How Remote First Companies are Antifragile
3/6/2020
Modern workplaces are being forced to respond with caution as COVID-19 spreads worldwide. As of the writing of this post, over 100k cases have been confirmed.
Many companies are responding by telling their workers to work from home while we figure out what to do next.
I'm intrigued by this as a remote worker; a behavior that is unusual and difficult for a large group of people is a chosen mode of operation for others.
Companies that embrace a geographically distributed workforce already understand this.
Last year on an episode of Tim Ferriss's podcast, Josh Waitzkin (the subject of the movie Searching for Bobby Fischer) talked about boiling, a technique for practicing foiling (a challenging type of high-speed surfing).
An excerpt from the episode:
Most people, if they’re foiling, you don’t have many chances to train at boils, and when they happen, it’s just catastrophic. It’s a massive wipeout. Now, I did two sessions where I went over 200 boils at top speed. It’s doing tons of reps of boils or tons of steep sections. The learning curve is incredible.
Josh's choice of surfing into the boil seems crazy at first, but he knows this will result in a much better outcome.

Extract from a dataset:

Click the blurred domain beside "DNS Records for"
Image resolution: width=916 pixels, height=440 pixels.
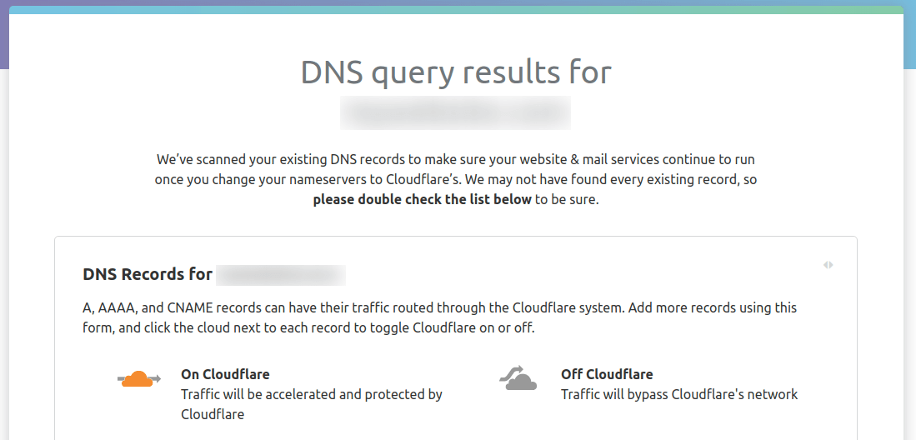(280, 275)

This concept runs deep in antifragile thinking: how can I use the exceptions, difficulties, disorder, etc to become stronger? Instead of simply recovering, or taking the blow - how can we improve as a direct result?
Remote work isn't the same, necessarily, as boiling. Boiling is mostly an exercise of stress-induced growth, while remote work is a different modality of work, but some similar principles apply.
We don't choose remote because we are forced into it. We choose it because of the advantages it provides.
The first thing I get on a quick search about remote work studies praises the positive effect of remote work on morale. I tweeted about this and people shared some clear advantages to their personal lives.
Remote isn't "easy" on day one.
Don't take me wrong - I'm not trying to preach to non-remote companies that they should change.
Remote work can feel isolating. It isn't our "natural way" - we lose a lot of bandwidth in communication when we're representing ourselves through a few words on Slack or a 5 minute Zoom call. This is not easy.
I'm interested in exploring this interesting gap between chosen pathways resulting in antifragility, when the same chosen pathway is a threat when it's forced.
I'm interested because I want to know what other places we can seek out pathways we otherwise would avoid. What exceptions should we invite? What stress should we use as a pathway towards antifragility?